Collected data entries:

═══

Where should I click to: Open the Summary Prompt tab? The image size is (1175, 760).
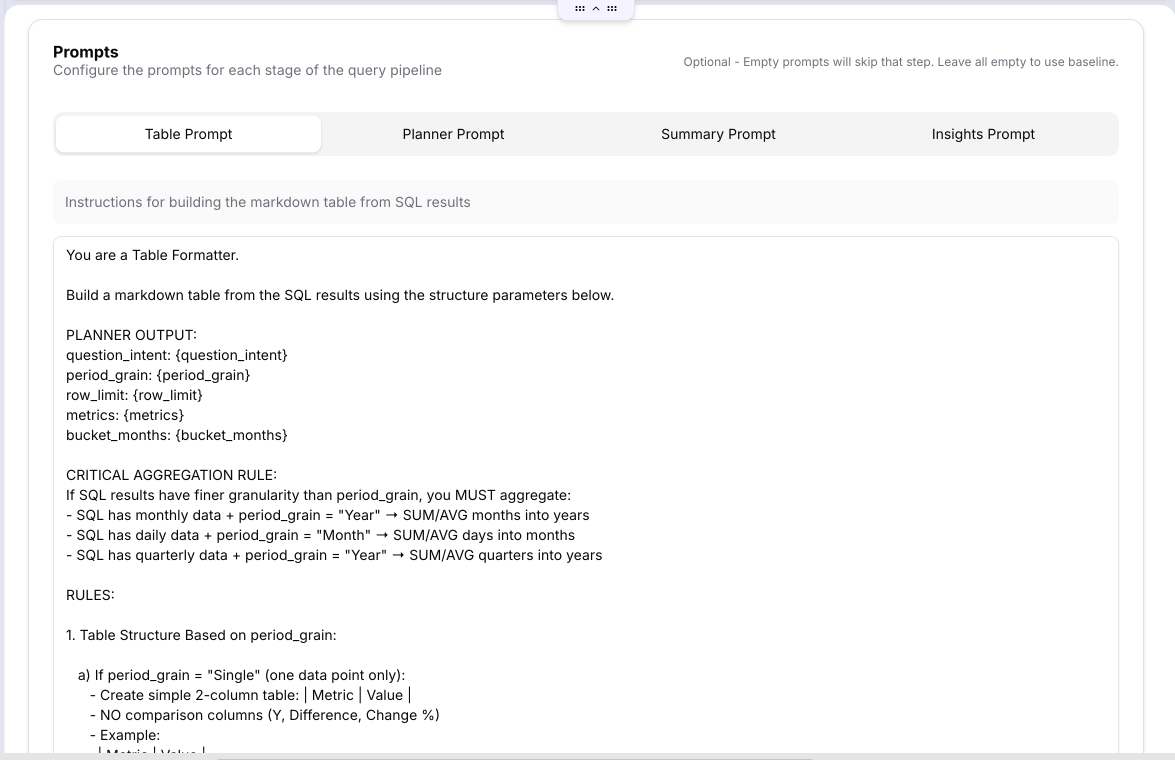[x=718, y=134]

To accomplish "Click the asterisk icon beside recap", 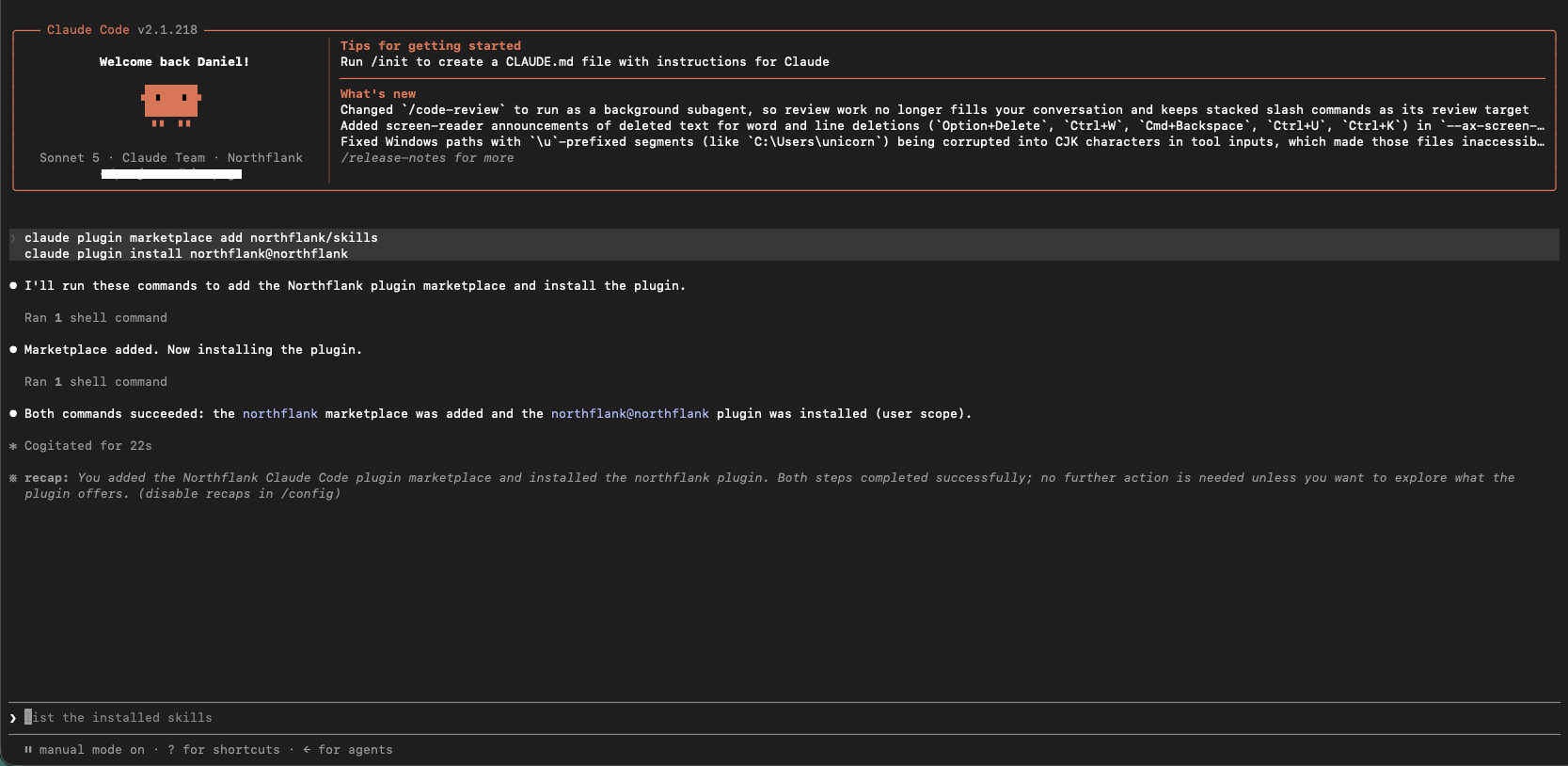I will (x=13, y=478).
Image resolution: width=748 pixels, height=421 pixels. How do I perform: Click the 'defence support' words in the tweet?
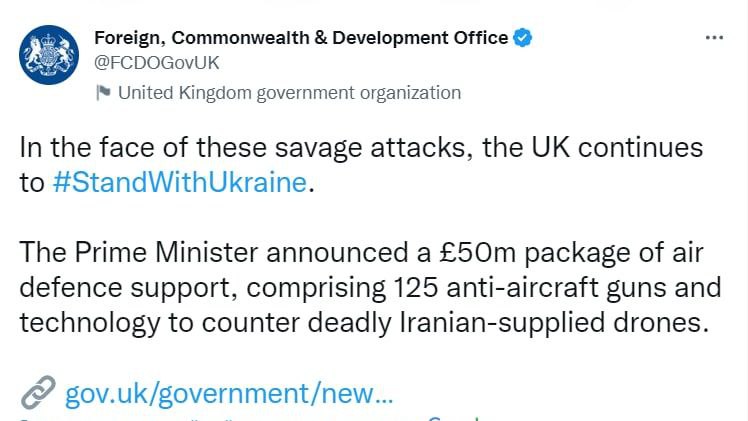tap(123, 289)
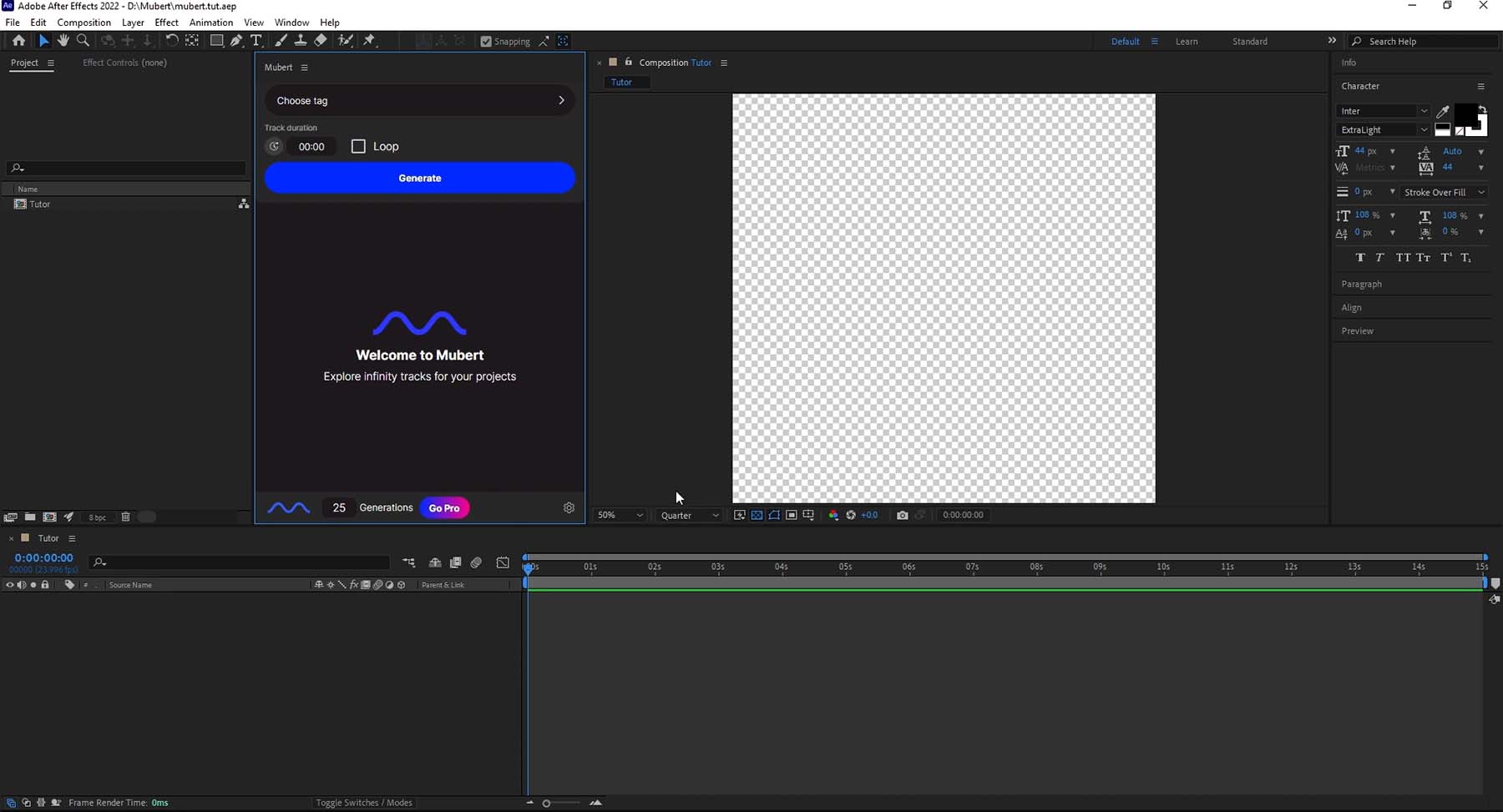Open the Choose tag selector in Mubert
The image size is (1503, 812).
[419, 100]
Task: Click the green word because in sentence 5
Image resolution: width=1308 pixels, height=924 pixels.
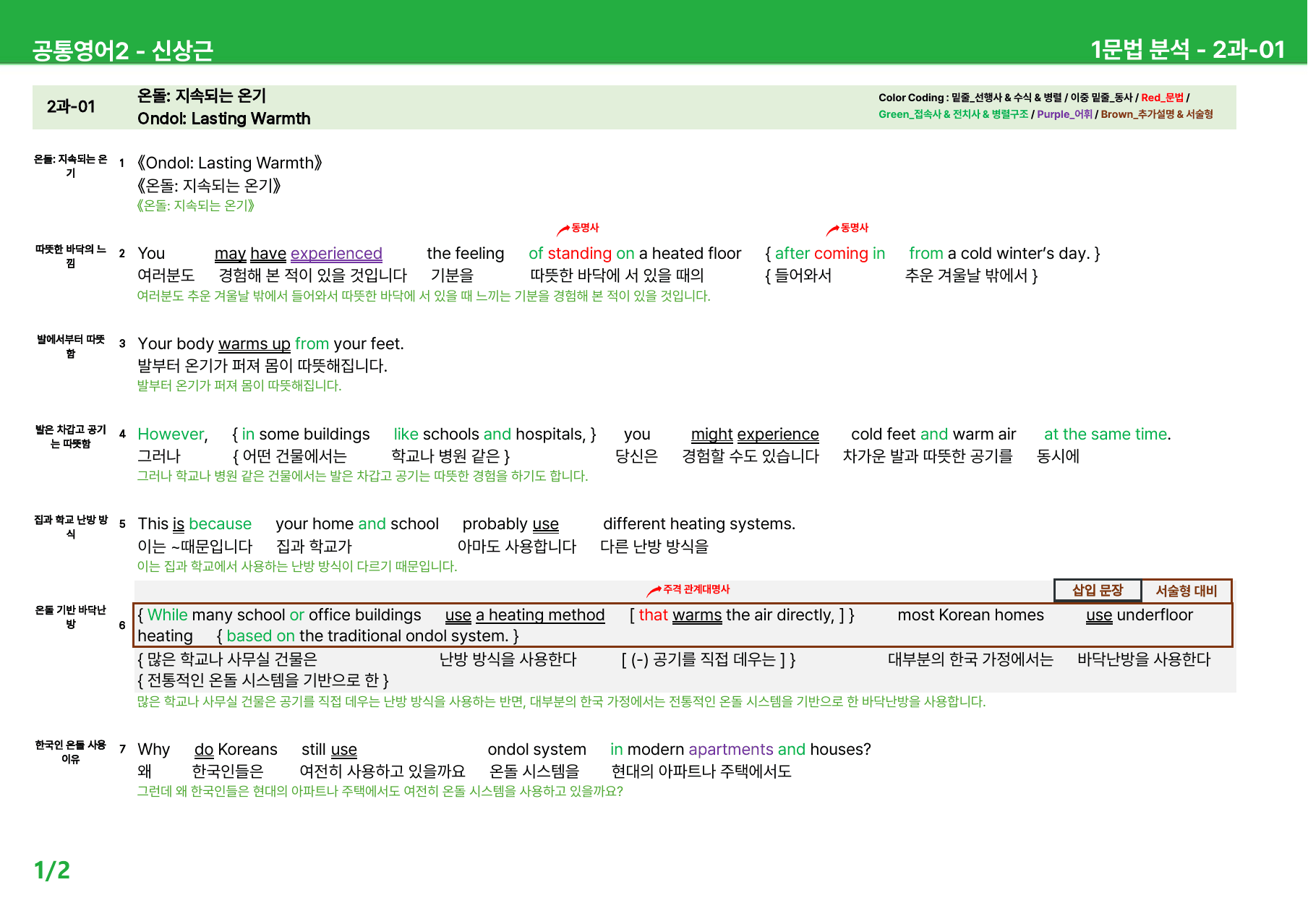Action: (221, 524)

═══

▸ **Given problem**
Please put every line of the entries from the one holding "Image resolution: width=748" through the last line, inclusive, into a numbered list, leaving out blank lines and the pictures.

▸ **Solution for this task**
1. Image resolution: width=748 pixels, height=421 pixels. How do I perform: Click the 'defence support' words in the tweet?
2. tap(123, 289)
3. Open the Choose tag selector in Mubert
4. The image size is (1503, 812).
5. [419, 100]
6. Task: Click the green word because in sentence 5
7. Image resolution: width=1308 pixels, height=924 pixels.
8. Action: (221, 524)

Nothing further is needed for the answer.